Stored data entries:
────────────────

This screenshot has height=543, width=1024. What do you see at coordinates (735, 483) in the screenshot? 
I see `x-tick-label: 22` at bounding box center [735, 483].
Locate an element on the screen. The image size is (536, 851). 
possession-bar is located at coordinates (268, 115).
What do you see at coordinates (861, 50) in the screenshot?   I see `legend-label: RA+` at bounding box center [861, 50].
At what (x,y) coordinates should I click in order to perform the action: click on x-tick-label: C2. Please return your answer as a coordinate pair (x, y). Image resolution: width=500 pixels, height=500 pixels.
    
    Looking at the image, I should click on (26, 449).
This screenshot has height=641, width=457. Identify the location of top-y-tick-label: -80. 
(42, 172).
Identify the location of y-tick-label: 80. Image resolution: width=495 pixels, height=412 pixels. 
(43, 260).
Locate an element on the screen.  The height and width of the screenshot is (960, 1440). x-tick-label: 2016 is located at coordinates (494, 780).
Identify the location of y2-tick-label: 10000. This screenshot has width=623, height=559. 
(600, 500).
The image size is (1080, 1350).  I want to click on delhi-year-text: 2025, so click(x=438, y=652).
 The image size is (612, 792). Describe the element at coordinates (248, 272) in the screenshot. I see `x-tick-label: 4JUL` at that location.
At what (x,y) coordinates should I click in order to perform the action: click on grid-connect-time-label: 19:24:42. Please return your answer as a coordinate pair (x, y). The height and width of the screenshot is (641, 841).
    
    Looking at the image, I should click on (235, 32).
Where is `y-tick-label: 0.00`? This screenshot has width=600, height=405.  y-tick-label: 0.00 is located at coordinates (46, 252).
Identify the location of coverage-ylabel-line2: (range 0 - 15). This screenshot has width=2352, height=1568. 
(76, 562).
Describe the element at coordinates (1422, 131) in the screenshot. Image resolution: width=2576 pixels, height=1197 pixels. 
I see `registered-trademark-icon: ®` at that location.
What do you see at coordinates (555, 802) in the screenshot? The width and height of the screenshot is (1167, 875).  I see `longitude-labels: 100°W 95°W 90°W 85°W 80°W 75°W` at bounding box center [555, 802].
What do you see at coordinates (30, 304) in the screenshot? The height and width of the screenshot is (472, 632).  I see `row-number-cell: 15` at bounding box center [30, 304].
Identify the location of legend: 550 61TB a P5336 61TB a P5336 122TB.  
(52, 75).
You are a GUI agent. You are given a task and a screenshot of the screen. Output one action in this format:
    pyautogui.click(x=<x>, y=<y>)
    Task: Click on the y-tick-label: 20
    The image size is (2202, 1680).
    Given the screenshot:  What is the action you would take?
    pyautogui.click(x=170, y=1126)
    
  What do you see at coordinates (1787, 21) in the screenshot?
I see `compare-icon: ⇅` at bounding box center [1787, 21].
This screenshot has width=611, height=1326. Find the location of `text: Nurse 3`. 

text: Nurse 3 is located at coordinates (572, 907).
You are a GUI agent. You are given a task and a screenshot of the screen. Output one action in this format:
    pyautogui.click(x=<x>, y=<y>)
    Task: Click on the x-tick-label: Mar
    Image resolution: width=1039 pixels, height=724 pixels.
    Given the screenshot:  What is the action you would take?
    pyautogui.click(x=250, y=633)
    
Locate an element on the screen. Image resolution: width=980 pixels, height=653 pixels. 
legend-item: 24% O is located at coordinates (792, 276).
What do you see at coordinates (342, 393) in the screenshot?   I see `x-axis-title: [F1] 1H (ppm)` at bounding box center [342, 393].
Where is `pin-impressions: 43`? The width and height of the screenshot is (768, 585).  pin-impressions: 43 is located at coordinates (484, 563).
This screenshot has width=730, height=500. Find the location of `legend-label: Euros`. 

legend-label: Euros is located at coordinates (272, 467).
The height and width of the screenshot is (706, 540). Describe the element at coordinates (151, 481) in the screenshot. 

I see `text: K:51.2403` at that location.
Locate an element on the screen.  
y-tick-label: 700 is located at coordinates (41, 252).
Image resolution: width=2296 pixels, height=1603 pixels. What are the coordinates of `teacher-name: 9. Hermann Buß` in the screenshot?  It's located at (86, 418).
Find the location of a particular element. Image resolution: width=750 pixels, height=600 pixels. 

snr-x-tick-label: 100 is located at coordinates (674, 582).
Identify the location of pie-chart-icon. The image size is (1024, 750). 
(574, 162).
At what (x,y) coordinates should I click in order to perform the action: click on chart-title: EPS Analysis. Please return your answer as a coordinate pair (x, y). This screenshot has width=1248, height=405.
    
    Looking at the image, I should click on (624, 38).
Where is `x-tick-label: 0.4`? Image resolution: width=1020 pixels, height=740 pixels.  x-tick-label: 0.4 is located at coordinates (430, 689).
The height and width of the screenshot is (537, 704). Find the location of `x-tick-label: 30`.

────────────────

• ASSIGNMENT:
Reproduce all of the material above word for word, keeping every line in its original order.

• TASK RESULT:
This screenshot has height=543, width=1024. What do you see at coordinates (735, 483) in the screenshot? 
I see `x-tick-label: 22` at bounding box center [735, 483].
Locate an element on the screen. The image size is (536, 851). 
possession-bar is located at coordinates (268, 115).
What do you see at coordinates (861, 50) in the screenshot?   I see `legend-label: RA+` at bounding box center [861, 50].
At what (x,y) coordinates should I click in order to perform the action: click on x-tick-label: C2. Please return your answer as a coordinate pair (x, y). Image resolution: width=500 pixels, height=500 pixels.
    
    Looking at the image, I should click on (26, 449).
This screenshot has height=641, width=457. Identify the location of top-y-tick-label: -80. 
(42, 172).
Identify the location of y-tick-label: 80. Image resolution: width=495 pixels, height=412 pixels. 
(43, 260).
Locate an element on the screen.  The height and width of the screenshot is (960, 1440). x-tick-label: 2016 is located at coordinates (494, 780).
Identify the location of y2-tick-label: 10000. This screenshot has width=623, height=559. 
(600, 500).
The image size is (1080, 1350).  I want to click on delhi-year-text: 2025, so click(x=438, y=652).
 The image size is (612, 792). Describe the element at coordinates (248, 272) in the screenshot. I see `x-tick-label: 4JUL` at that location.
At what (x,y) coordinates should I click in order to perform the action: click on grid-connect-time-label: 19:24:42. Please return your answer as a coordinate pair (x, y). The height and width of the screenshot is (641, 841).
    
    Looking at the image, I should click on (235, 32).
Where is `y-tick-label: 0.00`? This screenshot has width=600, height=405.  y-tick-label: 0.00 is located at coordinates (46, 252).
Identify the location of coverage-ylabel-line2: (range 0 - 15). This screenshot has width=2352, height=1568. 
(76, 562).
Describe the element at coordinates (1422, 131) in the screenshot. Image resolution: width=2576 pixels, height=1197 pixels. 
I see `registered-trademark-icon: ®` at that location.
What do you see at coordinates (555, 802) in the screenshot? The width and height of the screenshot is (1167, 875).  I see `longitude-labels: 100°W 95°W 90°W 85°W 80°W 75°W` at bounding box center [555, 802].
What do you see at coordinates (30, 304) in the screenshot? The height and width of the screenshot is (472, 632).  I see `row-number-cell: 15` at bounding box center [30, 304].
Identify the location of legend: 550 61TB a P5336 61TB a P5336 122TB.  
(52, 75).
You are a GUI agent. You are given a task and a screenshot of the screen. Output one action in this format:
    pyautogui.click(x=<x>, y=<y>)
    Task: Click on the y-tick-label: 20
    The image size is (2202, 1680).
    Given the screenshot:  What is the action you would take?
    pyautogui.click(x=170, y=1126)
    
  What do you see at coordinates (1787, 21) in the screenshot?
I see `compare-icon: ⇅` at bounding box center [1787, 21].
This screenshot has width=611, height=1326. Find the location of `text: Nurse 3`. 

text: Nurse 3 is located at coordinates (572, 907).
You are a GUI agent. You are given a task and a screenshot of the screen. Output one action in this format:
    pyautogui.click(x=<x>, y=<y>)
    Task: Click on the x-tick-label: Mar
    Image resolution: width=1039 pixels, height=724 pixels.
    Given the screenshot:  What is the action you would take?
    pyautogui.click(x=250, y=633)
    
Locate an element on the screen. Image resolution: width=980 pixels, height=653 pixels. 
legend-item: 24% O is located at coordinates (792, 276).
What do you see at coordinates (342, 393) in the screenshot?   I see `x-axis-title: [F1] 1H (ppm)` at bounding box center [342, 393].
Where is `pin-impressions: 43`? The width and height of the screenshot is (768, 585).  pin-impressions: 43 is located at coordinates (484, 563).
This screenshot has width=730, height=500. Find the location of `legend-label: Euros`. 

legend-label: Euros is located at coordinates (272, 467).
The height and width of the screenshot is (706, 540). Describe the element at coordinates (151, 481) in the screenshot. 

I see `text: K:51.2403` at that location.
Locate an element on the screen.  
y-tick-label: 700 is located at coordinates (41, 252).
Image resolution: width=2296 pixels, height=1603 pixels. What are the coordinates of `teacher-name: 9. Hermann Buß` in the screenshot?  It's located at (86, 418).
Find the location of a particular element. Image resolution: width=750 pixels, height=600 pixels. 

snr-x-tick-label: 100 is located at coordinates (674, 582).
Identify the location of pie-chart-icon. The image size is (1024, 750). 
(574, 162).
At what (x,y) coordinates should I click in order to perform the action: click on chart-title: EPS Analysis. Please return your answer as a coordinate pair (x, y). This screenshot has width=1248, height=405.
    
    Looking at the image, I should click on (624, 38).
Where is `x-tick-label: 0.4`? Image resolution: width=1020 pixels, height=740 pixels.  x-tick-label: 0.4 is located at coordinates (430, 689).
The height and width of the screenshot is (537, 704). Find the location of `x-tick-label: 30`.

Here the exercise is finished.